Abstract: Knowledge-Based Visual Question Answering (KB-VQA) aims to evaluate whether Visual Language Models (VLMs) can retrieve, ground, and reason over external structured knowledge beyond visual evidence. In practice, answer accuracy is widely adopted as the primary evaluation metric, implicitly treating correctness as a proxy for knowledge-grounded reasoning.

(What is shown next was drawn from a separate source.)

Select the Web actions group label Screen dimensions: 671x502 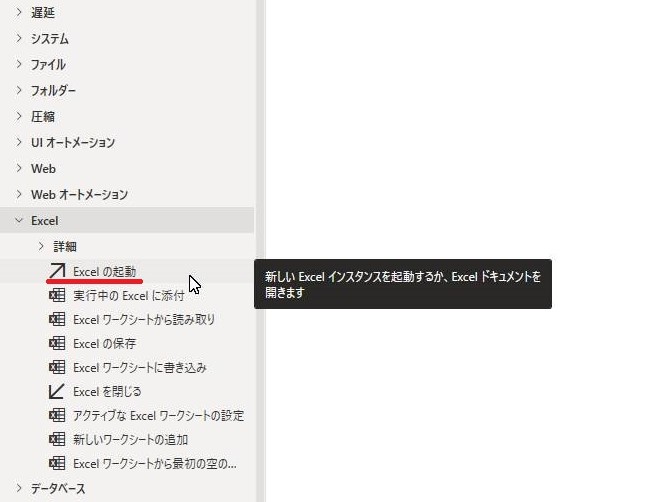pos(43,169)
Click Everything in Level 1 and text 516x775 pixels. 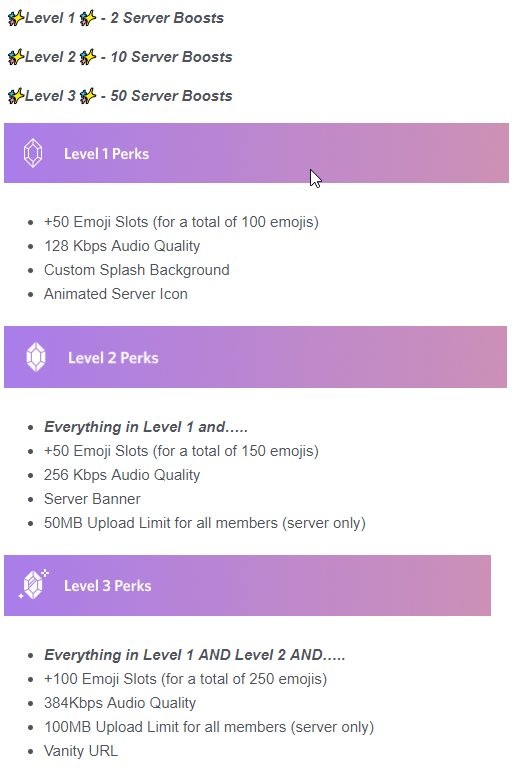coord(146,427)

However, for existing KB-VQA benchmarks, this proxy relies on critical assumptions that are often overlooked and rendered unreliable by benchmark issues: annotated answer must be derivable from the associated knowledge base, question must be well-posed with sufficient constraints, and visual setting must meaningfully require grounded disambiguation.

摘要： 基于知识的视觉问答（KB-VQA）旨在评估视觉语言模型（VLM）是否能够检索、定位并基于视觉证据之外的外部结构化知识进行推理。在实践中，答案准确率被广泛用作主要的评估指标，隐含地将正确性视为基于知识推理的代理指标。然而，对于现有的 KB-VQA 基准测试而言，这一代理指标依赖于一些关键假设，而这些假设往往被忽视，并因基准测试本身的问题而变得不可靠：即标注的答案必须能从关联的知识库中推导出来，问题必须表述清晰且具有足够的约束条件，且视觉场景必须有意义地需要基于定位的消歧。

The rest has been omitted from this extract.